If, as you believe, there is an almighty, omnipresent, omniscient and omnipotent God, who created the earth or world, please let me know why did he create it? This world of woes and miseries, a veritable, eternal combination of numberless tragedies: Not a single soul being perfectly satisfied.

Pray, don’t say that it is His Law. If he is bound by any law, he is not omnipotent. He is another slave like ourselves. Please don’t say that it is his enjoyment. Nero burnt one Rome. He killed a very limited number of people. He created very few tragedies, all to his perfect enjoyment. And, what is his place in History? By what names do the historians mention him?
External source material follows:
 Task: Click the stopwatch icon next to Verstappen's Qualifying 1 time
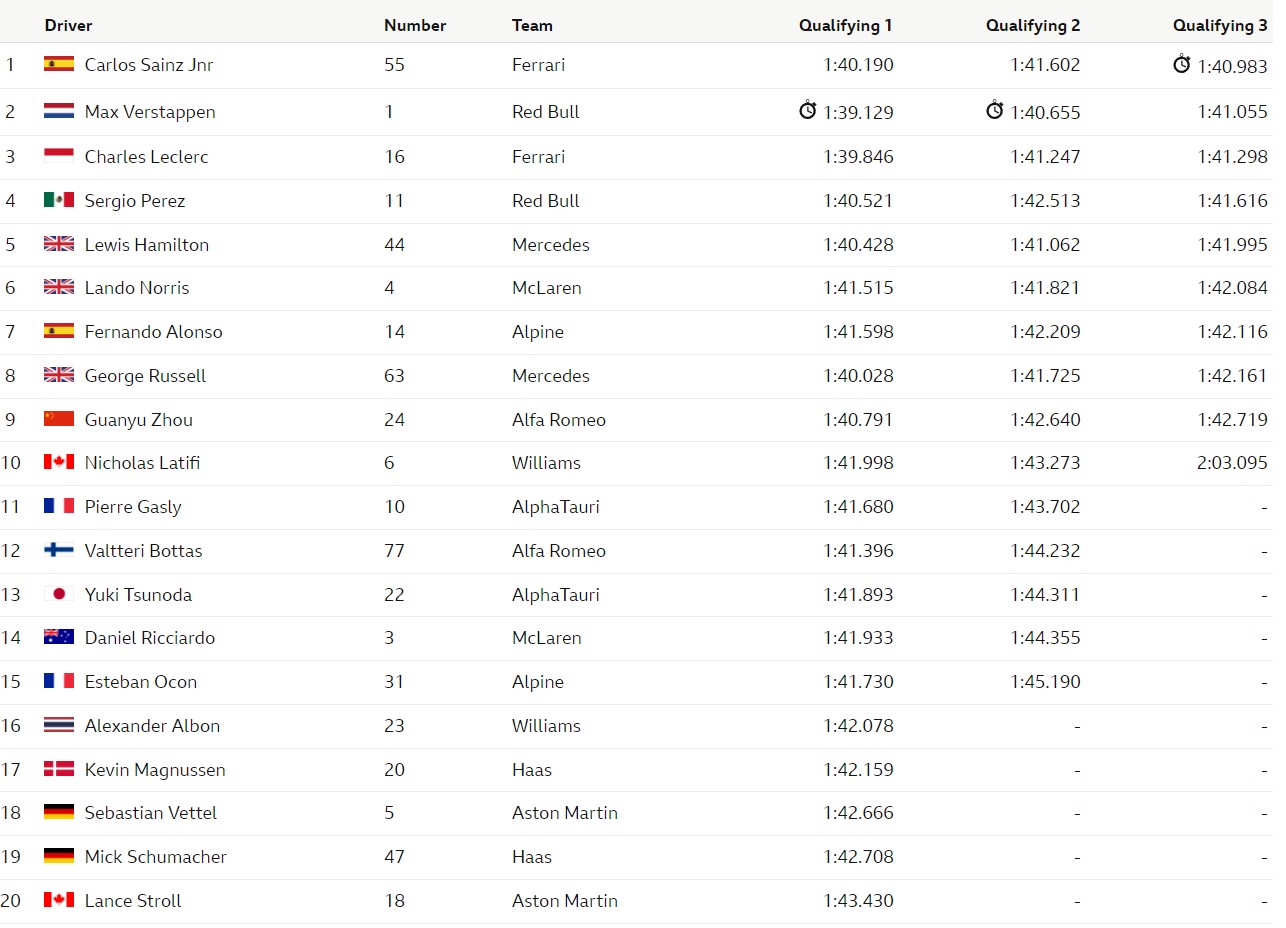tap(808, 110)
All the venomous epithets are showered upon him. Pages are blackened with invective diatribes condemning Nero, the tyrant, the heartless, the wicked. One Changezkhan sacrificed a few thousand lives to seek pleasure in it and we hate the very name. Then, how are you going to justify your almighty, eternal Nero, who has been, and is still causing numberless tragedies every day, every hour and every minute? How do you think to support his misdoings which surpass those of Changez every single moment? I say why did he create this world – a veritable hell, a place of constant and bitter unrest? Why did the Almighty create man when he had the power not to do it? What is the justification for all this? Do you say, to award the innocent sufferers hereafter and to punish the wrongdoers as well? Well, well: How far shall you justify a man who may dare to inflict wounds upon your body to apply a very soft and soothing ointment upon it afterwards? How far the supporters and organisers of the Gladiator institution were justified in throwing men before the half-starved furious lions to be cared for and well looked after if they could survive and could manage to escape death by the wild beasts? That is why I ask: Why did the conscious supreme being create this world and man in it? To seek pleasure? Where, then, is the difference between him and Nero?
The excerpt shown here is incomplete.